Шереметев не любил плутоватого и не в меру бойкого Алексашку за «худородие», дерзость и гордыню великую, а пуще всего — за то, что за плечом государевым стоит и в ухо Петру шепчет. И, как скажет Алексашка, так «мин херц», то есть великий государь, в конце концов и сделает. Умен, шельма, лукав и разумом смел, этого не отнять. И вояка храбрейший! Потому советы он дает гневливому и непостоянному Петру Алексеевичу в основном дельные. Только из благородных Шереметевых советники не хуже вышли бы. Их древний род и прежде Смутного времени был у московских государей мужами в совете! Алексашка же Меншиков родом неведомо кто, неведомо откуда: злые языки поговаривают, что он подовыми пирогами на базаре торговал.
Но, если почитаешь царя Петра Алексеевича, изволь и Алексашке Меншикову приязнь и решпекты оказывать, принимать его в своем дому, поить его своими медами да винами и любезно расшаркиваться перед псом приблудным! Раз великий государь приказал делить с Данилычем печали и скорби — так тому и быть! Может, о чем путном за столом уговориться удастся: война идет, воевать-то вместе. А нет, так хоть развеселит этот знаменитый галант дочь Аннушку! А то совсем поблекла Анюта, все по матери печалится. Женой своей Алексашке, пирожнику, ее, конечно, не видать, только для чего умный дипломат станет прежде срока замыслы свои открывать? Борис Петрович не только в ратных, и в посольских делах поднаторел еще при покойном Алексее Михайловиче Тишайшем, и дипломатом слыл не из последних. Так что пускай холоп царский Алексашка покрутится вокруг Аннушки, полебезит, попотеет, а высокородные бояре Шереметевы посмотрят на сию комедию да посмеются.

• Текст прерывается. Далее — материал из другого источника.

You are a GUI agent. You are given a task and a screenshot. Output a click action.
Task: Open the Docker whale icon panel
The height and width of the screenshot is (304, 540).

Поразмыслив так, Борис Петрович прояснел душой, словно перед баталией, и позвал к себе Марту. Первым делом строго велел ей за челядью проследить — чтобы устроили все так, как в немецких домах. Марта — девушка умная, расторопная — на нее всегда можно положиться! Слуги да повара ее уважают, даром, что всего ничего она в доме, и воровать при ней опасаются. Клад, а не экономка. Ежели экономок можно было бы офицерским рангом или шпагой жаловать, вот сейчас Марта и завязала бы на тонкой талии трехцветный шарф, а на крутом бедре приладила бы шпагу с инскрипцией от самого фельдмаршала Шереметева. Заслужила девка! Помолчав для важности и потомив домоправительницу ожиданием, Борис Петрович наградил ее иным образом:
— Ты, дочка, как управишься по дому, ступай к Аннушке и скажи ей, чтоб уделила тебя к ассамблее из своих туалетов платьем, да башмачками, да всяким другим бабьим снарядом, тебе лучше знать каким! Нечего тебе мышью на поварне хорониться, выйдешь завтра к гостям. Ты девка смелая, не сробеешь перед Меншиковым-то! Ступай себе пока.